Whatever, so for all of this mess, Bates has been in a lot of pain but won’t tell anyone why. Finally, Ms. Hughes corners him in a room and makes him tell her. (After Lord Grantham suggests that something sinister was involved in the Turkish guy’s death, which, ugh, I’m sure.) Bates finally gives in and tells her that he hopes she has a strong stomach, and I’m thinking NOOOOOO I DON’T HAVE A STRONG STOMACH, I DON’T WANT TO SEE!!!! and lifts up his pant leg and shows her this nightmare underneath:
Elsewhere, Carson is inspecting the Turkish guy’s room to see if there are any dead guy bits left about, but then he sees Lady Mary is sitting in there. “Life can be unfair can’t it. Everything can seem so golden one minute and then turn to ashes the next,” she says. Then she says, “The only thing is I feel, for the first time really, I understand what it is to be happy. I just know I won’t be.” AND IT IS SO SAD! What a sad thing to say. Possibly the saddest sentiment one could ever give about happiness. But Carson tells her not to raise the white flag yet, and other nice things, and for a moment we forget how annoying Carson can be and we kind of like him.

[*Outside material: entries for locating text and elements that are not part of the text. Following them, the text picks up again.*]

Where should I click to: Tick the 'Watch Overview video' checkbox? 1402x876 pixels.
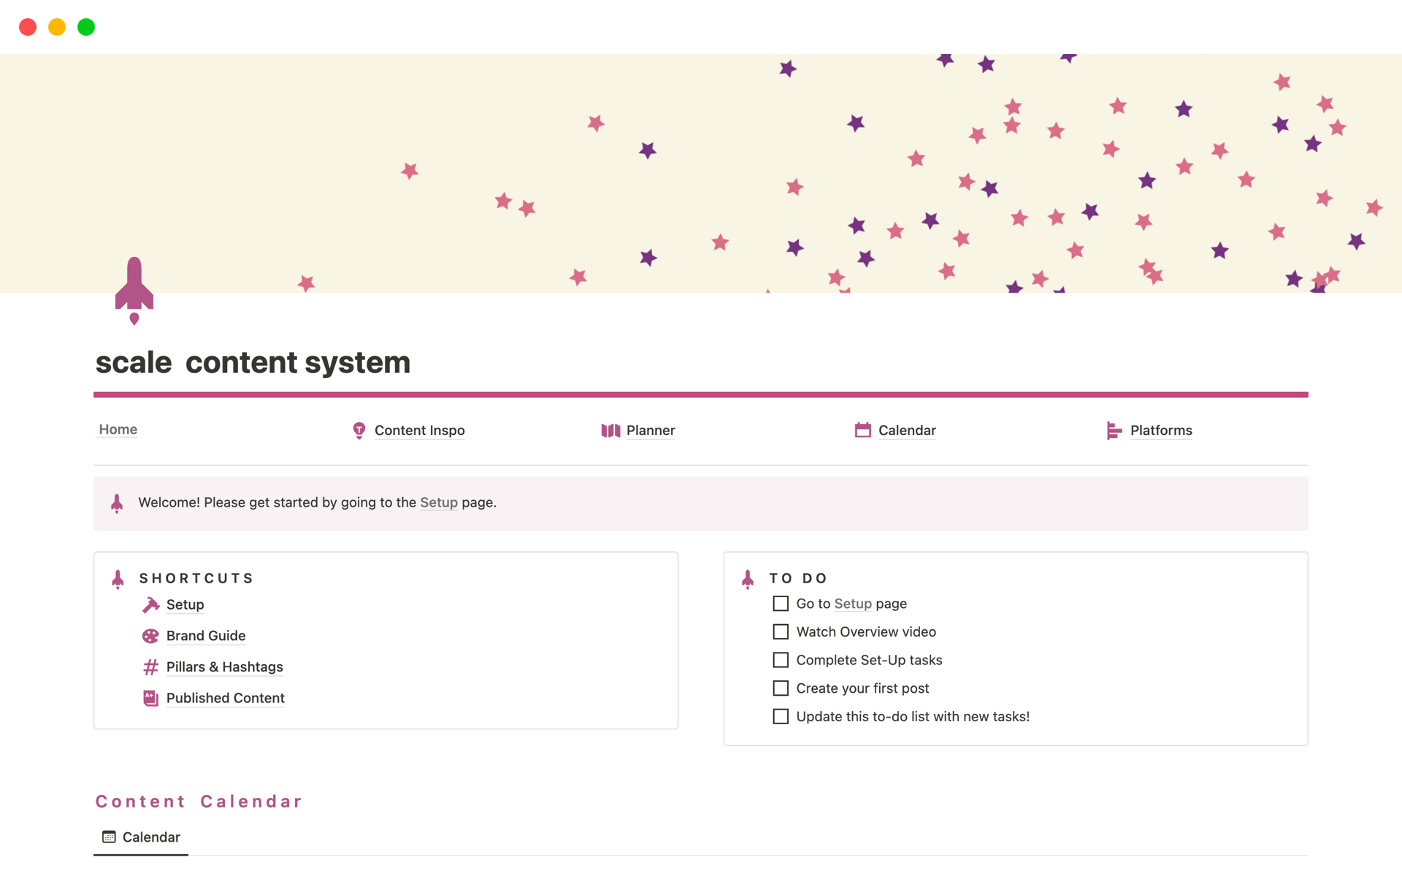point(781,632)
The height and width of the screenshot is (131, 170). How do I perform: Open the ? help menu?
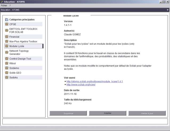point(10,5)
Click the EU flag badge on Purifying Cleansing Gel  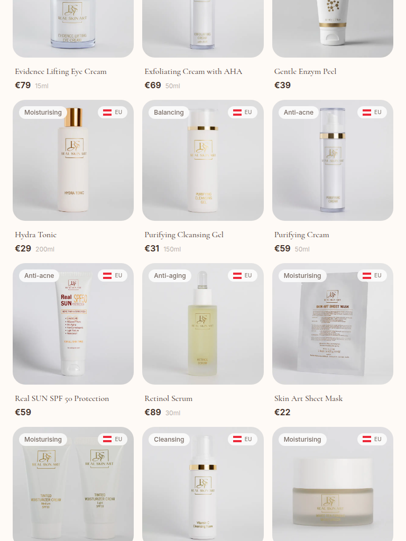[x=242, y=113]
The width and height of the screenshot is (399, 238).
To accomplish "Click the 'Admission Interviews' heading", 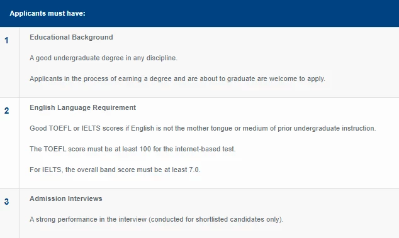I will 66,198.
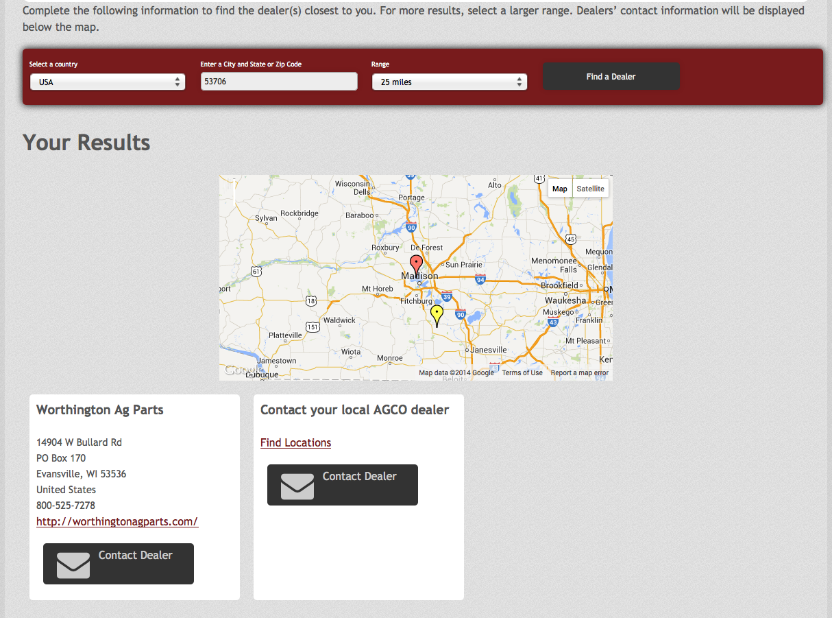The width and height of the screenshot is (832, 618).
Task: Click the Janesville label on the map
Action: point(488,350)
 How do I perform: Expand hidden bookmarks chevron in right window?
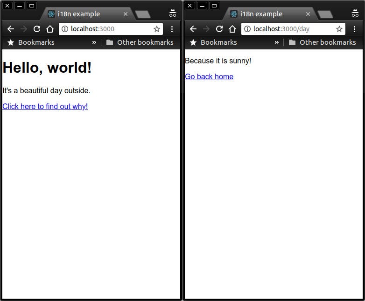point(276,42)
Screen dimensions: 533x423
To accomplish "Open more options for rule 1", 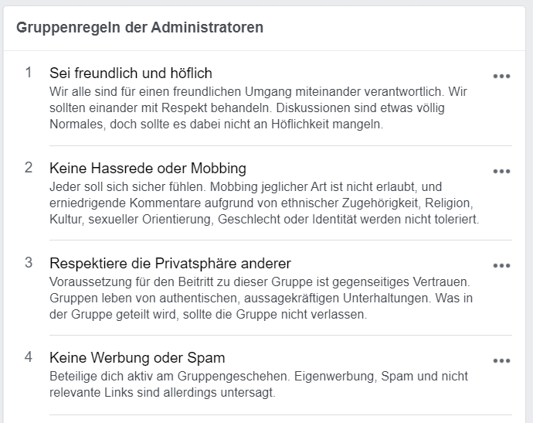I will [501, 77].
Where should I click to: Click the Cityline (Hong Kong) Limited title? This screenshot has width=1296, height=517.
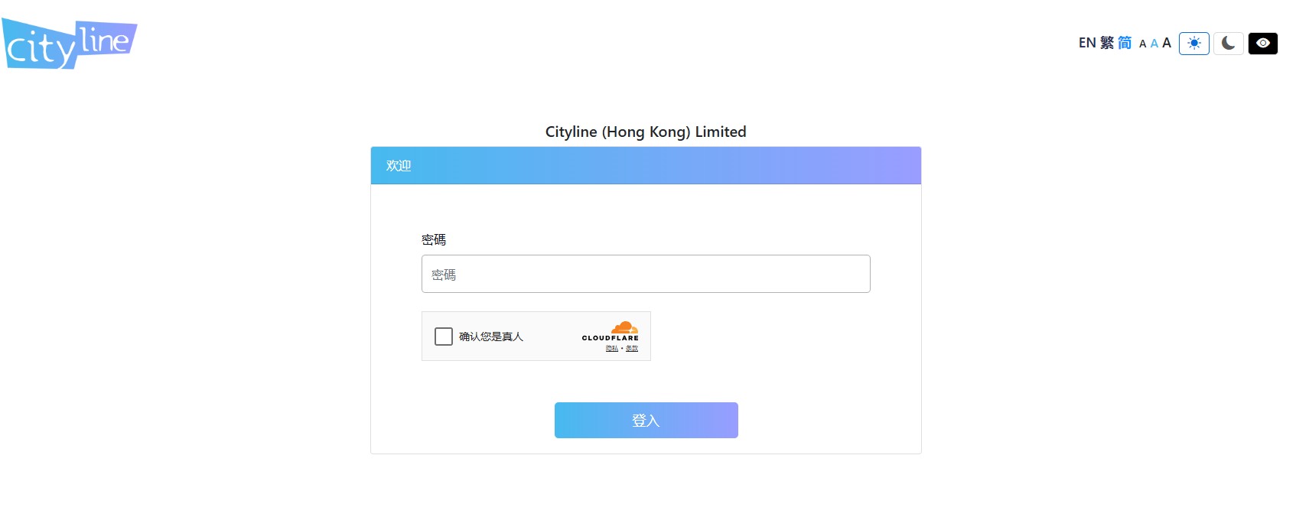point(646,132)
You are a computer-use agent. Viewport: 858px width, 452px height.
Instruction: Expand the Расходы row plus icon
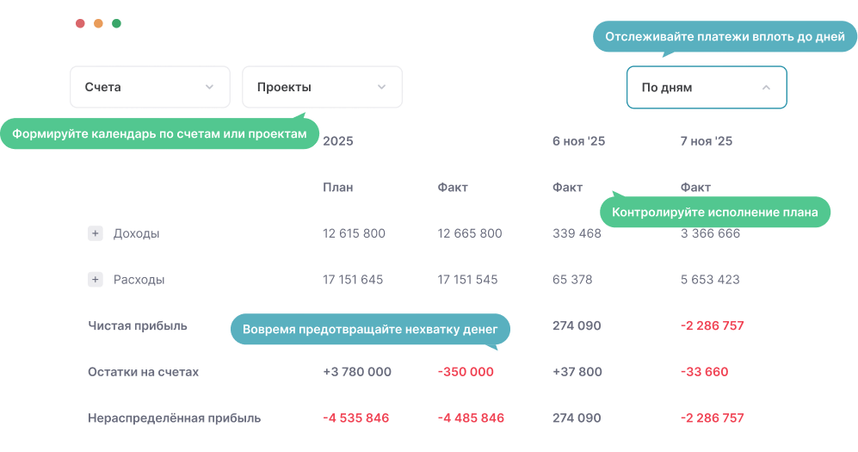click(x=96, y=280)
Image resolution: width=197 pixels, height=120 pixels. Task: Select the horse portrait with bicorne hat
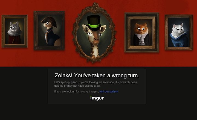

The final scene is O’Brien and Thomas talking about how he brought Kemal to Lady Mary’s room the night before he died, and it ends with O’Brien saying “your secret’s safe with me,” and it’s so annoying and frustrating because of course it’s not safe with her, and this whole show can be very Meet The Parents-y sometimes, in that you’re just waiting for all these bad things to happen, and I hate that so much because I already have enough anxiety without this old-timey anxiety BS. So let’s pretend this is the last scene:
Bates throwing his gross leg corrector into the water, just like Carrie did with her cell phone in the Sex and the City movie, promising to never try to correct himself that way again. You go, Bates! You’re perfect the way you are! I love you! We all do! Except for your weird thing with Gwen! You should stop that! It makes us uncomfortable!